### What is being asked
Can you return the data below line for line, with nothing altered?

### Item location entries
************

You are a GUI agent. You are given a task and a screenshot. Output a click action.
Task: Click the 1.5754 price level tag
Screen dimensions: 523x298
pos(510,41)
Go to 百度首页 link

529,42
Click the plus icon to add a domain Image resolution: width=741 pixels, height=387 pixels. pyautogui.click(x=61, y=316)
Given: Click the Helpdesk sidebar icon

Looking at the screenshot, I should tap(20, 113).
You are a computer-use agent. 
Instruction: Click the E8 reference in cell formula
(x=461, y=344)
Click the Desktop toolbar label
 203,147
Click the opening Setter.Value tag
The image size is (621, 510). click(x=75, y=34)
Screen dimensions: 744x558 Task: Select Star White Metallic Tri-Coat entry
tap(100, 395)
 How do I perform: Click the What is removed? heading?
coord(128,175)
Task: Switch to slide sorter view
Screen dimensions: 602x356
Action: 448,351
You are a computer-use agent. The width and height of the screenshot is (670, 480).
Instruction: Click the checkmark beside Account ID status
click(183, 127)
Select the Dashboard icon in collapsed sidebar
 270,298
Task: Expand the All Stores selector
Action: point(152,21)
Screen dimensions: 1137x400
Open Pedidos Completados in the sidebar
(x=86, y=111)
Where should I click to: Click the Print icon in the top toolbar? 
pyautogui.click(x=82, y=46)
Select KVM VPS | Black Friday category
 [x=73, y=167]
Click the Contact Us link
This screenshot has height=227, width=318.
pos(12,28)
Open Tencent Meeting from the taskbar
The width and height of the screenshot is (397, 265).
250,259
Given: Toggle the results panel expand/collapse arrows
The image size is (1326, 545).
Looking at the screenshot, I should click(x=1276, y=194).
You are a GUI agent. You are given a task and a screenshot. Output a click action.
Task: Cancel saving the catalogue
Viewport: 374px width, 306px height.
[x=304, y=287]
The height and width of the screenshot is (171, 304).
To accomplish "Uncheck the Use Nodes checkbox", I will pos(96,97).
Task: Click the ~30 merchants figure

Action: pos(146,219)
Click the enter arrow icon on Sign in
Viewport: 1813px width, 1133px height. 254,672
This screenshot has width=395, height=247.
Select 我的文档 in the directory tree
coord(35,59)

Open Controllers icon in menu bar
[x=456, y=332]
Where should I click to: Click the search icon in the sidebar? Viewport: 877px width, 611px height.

************

### In response
You are a GUI agent. You are given a task and a screenshot. Output a click action.
Task: Click the 1.5754 price level tag
Screen dimensions: 523x298
pos(510,41)
Go to 百度首页 link

529,42
Click the plus icon to add a domain Image resolution: width=741 pixels, height=387 pixels. pyautogui.click(x=61, y=316)
Given: Click the Helpdesk sidebar icon

Looking at the screenshot, I should tap(20, 113).
You are a computer-use agent. 
Instruction: Click the E8 reference in cell formula
(x=461, y=344)
Click the Desktop toolbar label
 203,147
Click the opening Setter.Value tag
The image size is (621, 510). click(x=75, y=34)
Screen dimensions: 744x558 Task: Select Star White Metallic Tri-Coat entry
tap(100, 395)
 How do I perform: Click the What is removed? heading?
coord(128,175)
Task: Switch to slide sorter view
Screen dimensions: 602x356
Action: 448,351
You are a computer-use agent. The width and height of the screenshot is (670, 480).
Instruction: Click the checkmark beside Account ID status
click(183, 127)
Select the Dashboard icon in collapsed sidebar
 270,298
Task: Expand the All Stores selector
Action: point(152,21)
Screen dimensions: 1137x400
Open Pedidos Completados in the sidebar
(x=86, y=111)
Where should I click to: Click the Print icon in the top toolbar? 
pyautogui.click(x=82, y=46)
Select KVM VPS | Black Friday category
 [x=73, y=167]
Click the Contact Us link
This screenshot has height=227, width=318.
pos(12,28)
Open Tencent Meeting from the taskbar
The width and height of the screenshot is (397, 265).
250,259
Given: Toggle the results panel expand/collapse arrows
The image size is (1326, 545).
Looking at the screenshot, I should click(x=1276, y=194).
You are a GUI agent. You are given a task and a screenshot. Output a click action.
Task: Cancel saving the catalogue
Viewport: 374px width, 306px height.
[x=304, y=287]
The height and width of the screenshot is (171, 304).
To accomplish "Uncheck the Use Nodes checkbox", I will pos(96,97).
Task: Click the ~30 merchants figure

Action: pos(146,219)
Click the enter arrow icon on Sign in
Viewport: 1813px width, 1133px height. 254,672
This screenshot has width=395, height=247.
Select 我的文档 in the directory tree
coord(35,59)

Open Controllers icon in menu bar
[x=456, y=332]
Where should I click to: Click the search icon in the sidebar? Viewport: 877px width, 611px height.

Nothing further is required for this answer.